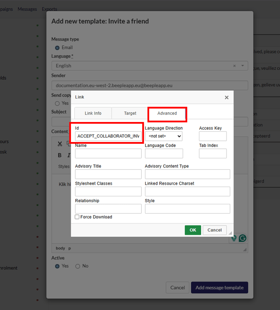Click into the Id input field
This screenshot has height=310, width=280.
pos(108,136)
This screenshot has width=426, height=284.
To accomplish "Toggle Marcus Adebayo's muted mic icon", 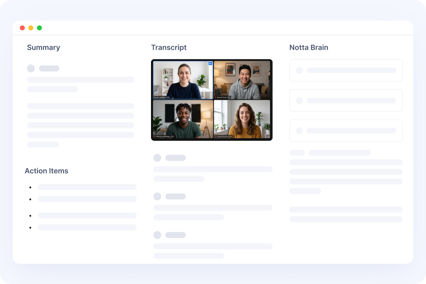I will 154,136.
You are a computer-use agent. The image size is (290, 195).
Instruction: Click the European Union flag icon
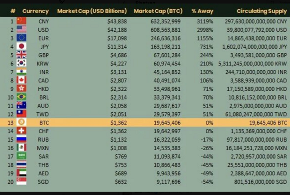coord(21,38)
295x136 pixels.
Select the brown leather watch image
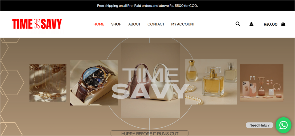coord(94,83)
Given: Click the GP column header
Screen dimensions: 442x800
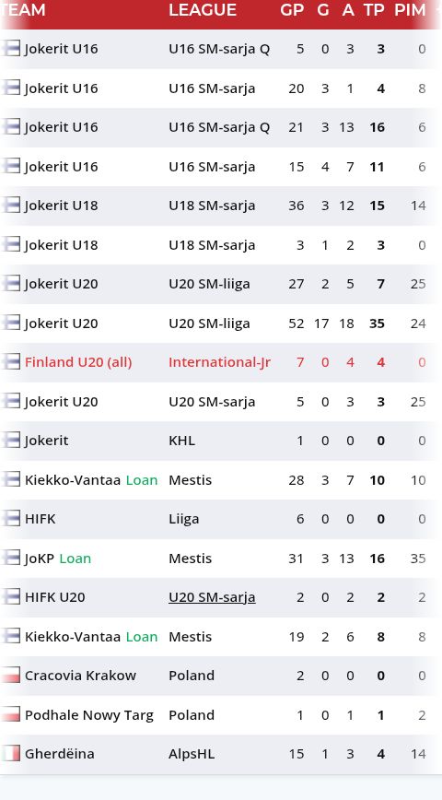Looking at the screenshot, I should tap(292, 10).
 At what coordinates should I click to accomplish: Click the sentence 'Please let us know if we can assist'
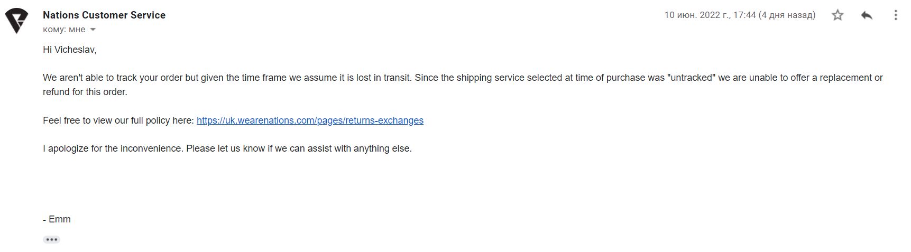pyautogui.click(x=299, y=148)
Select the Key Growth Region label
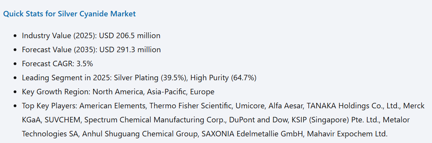Viewport: 432px width, 143px height. click(x=56, y=92)
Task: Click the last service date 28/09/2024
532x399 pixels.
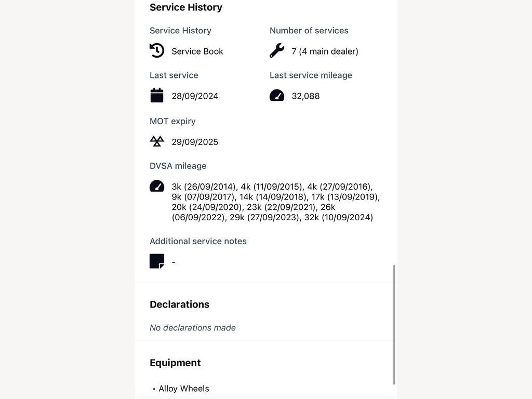Action: (x=195, y=96)
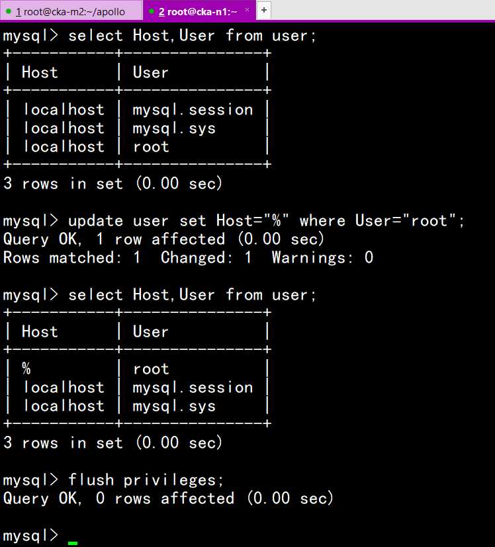Click the 'update user set Host' command line

(x=266, y=221)

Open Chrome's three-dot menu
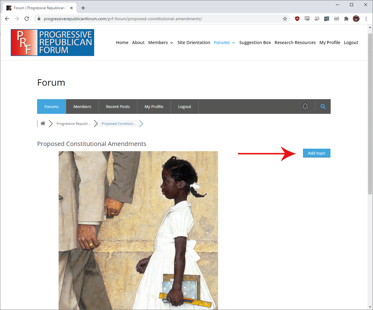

**YOUR GOAL**.
Return exactly the line containing "Select the Key Growth Region label" and every line after it, up to and including the final line of the entries above. Pictures stay out.

**RESPONSE TO THE EXERCISE**.
Select the Key Growth Region label
Viewport: 432px width, 143px height. click(x=56, y=92)
Task: Click the last service date 28/09/2024
532x399 pixels.
Action: (x=195, y=96)
Click the 'update user set Host' command line

(x=266, y=221)

Open Chrome's three-dot menu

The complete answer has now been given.